Conditions for Native Americans, ignored by Black Lives Matter and other identity politics groups, are particularly deplorable. At the Pine Ridge Reservation in South Dakota, conditions are “comparable to Haiti... Nine lives have been lost there to suicide in the last three months, including one six-year-old. Nevertheless, federally funded programs aimed at suicide prevention have been de-funded.”
The growth of inequality has “steadily undermined” democratic forms of rule, Alston writes. In fact, democracy is incompatible with the ruling class’s efforts to expand and protect its wealth at the expense of the working class. This process is not accidental, but the product of the policies implemented by both major capitalist parties, whose aim over recent decades has been to eviscerate all benefits and protections won by the working class through more than a century of social struggle.
The corporate-controlled media is complicit in the growth of inequality and poverty.
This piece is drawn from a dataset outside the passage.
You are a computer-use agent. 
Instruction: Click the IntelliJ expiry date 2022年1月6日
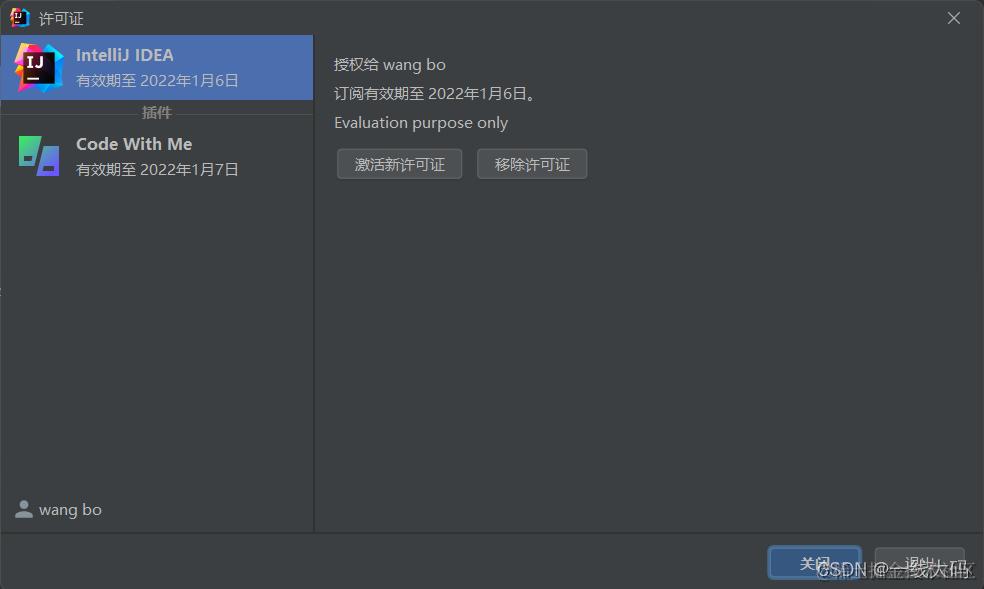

This shocking and disturbing UN report, which speaks frankly of the immense levels of economic inequality and destitution in America, reflecting the stark class divide that dominates US social and political life, has barely been reported by the establishment broadcast and print media. Meanwhile, the same media outlets are devoting endless coverage to allegations of sexual harassment made for the most part by wealthy and privileged women against prominent figures in the worlds of entertainment, the arts and politics.